O mercado spot de açúcar registrou ritmo mais lento nas negociações ao longo da última semana, refletindo um comportamento considerado típico para o início da safra. De acordo com pesquisadores do Centro de Estudos Avançados em Economia Aplicada (Cepea), compradores seguem priorizando o cumprimento de contratos já firmados anteriormente, enquanto vendedores ajustam estratégias diante do novo ciclo produtivo.
Segundo o levantamento, as negociações têm se concentrado principalmente no açúcar de coloração mais escura, considerado de menor qualidade no mercado. Já o produto de melhor padrão segue com oferta mais restrita, reduzindo a disponibilidade imediata para negociações no mercado interno.
Diante desse cenário, as usinas vêm demonstrando resistência em aceitar preços menores para o açúcar de qualidade superior. A postura contribui para a manutenção da baixa liquidez observada no mercado spot, com menor volume de negócios fechados nos últimos dias.
Entre na comunidade de WhatsApp do Centroeste News e receba notícias em tempo real
Especialistas do setor avaliam que o atual momento é marcado por cautela tanto por parte dos compradores quanto dos produtores.

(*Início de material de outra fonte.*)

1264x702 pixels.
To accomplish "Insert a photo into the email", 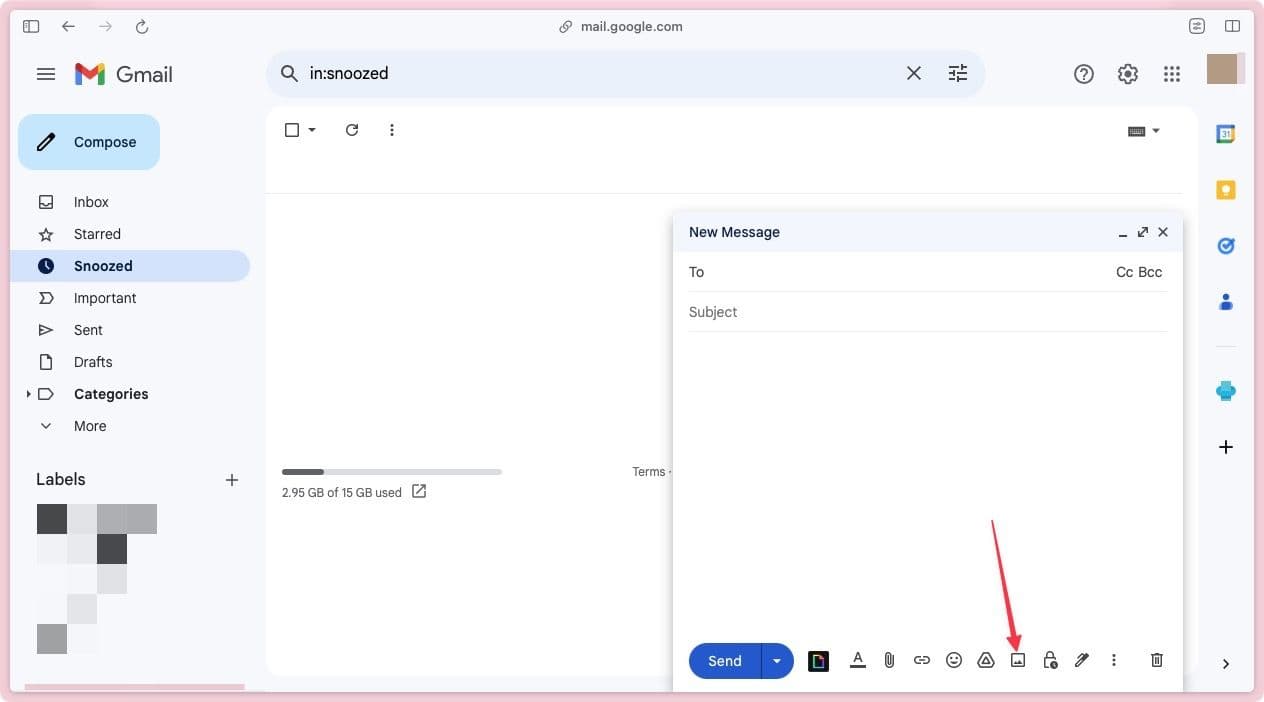I will tap(1017, 660).
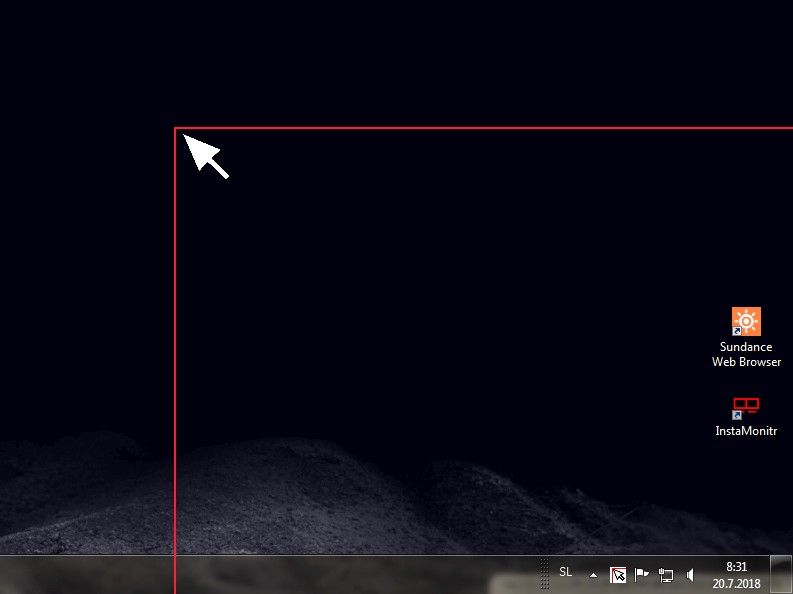The width and height of the screenshot is (793, 594).
Task: Click top-left corner of red rectangle
Action: (x=175, y=128)
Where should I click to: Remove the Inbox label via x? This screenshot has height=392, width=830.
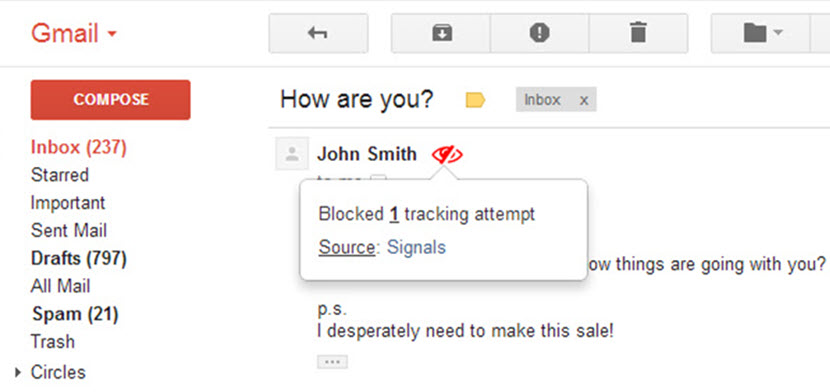coord(584,100)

Enquanto a indústria aguarda maior definição sobre oferta e demanda ao longo da safra, operadores acompanham atentamente o comportamento do mercado internacional.
O Cepea destaca que uma recuperação mais consistente nos preços internos dependerá principalmente de fatores externos, especialmente da valorização do contrato nº 11 do açúcar negociado na ICE Futures U.S., referência global para o mercado da commodity.
O desempenho do açúcar na bolsa internacional influencia diretamente os preços praticados no Brasil, maior exportador mundial da commodity. Oscilações cambiais, condições climáticas em países produtores e perspectivas de oferta global também seguem no radar dos investidores e agentes do setor sucroenergético.
Além disso, o início da safra costuma trazer ajustes naturais no mercado, já que as usinas redefinem estratégias de produção entre açúcar e etanol conforme rentabilidade, demanda e cenário internacional.
Analistas apontam que, caso haja recuperação mais firme nas cotações internacionais, o mercado brasileiro poderá ganhar maior dinamismo nas próximas semanas, impulsionando novos negócios e fortalecendo os preços domésticos.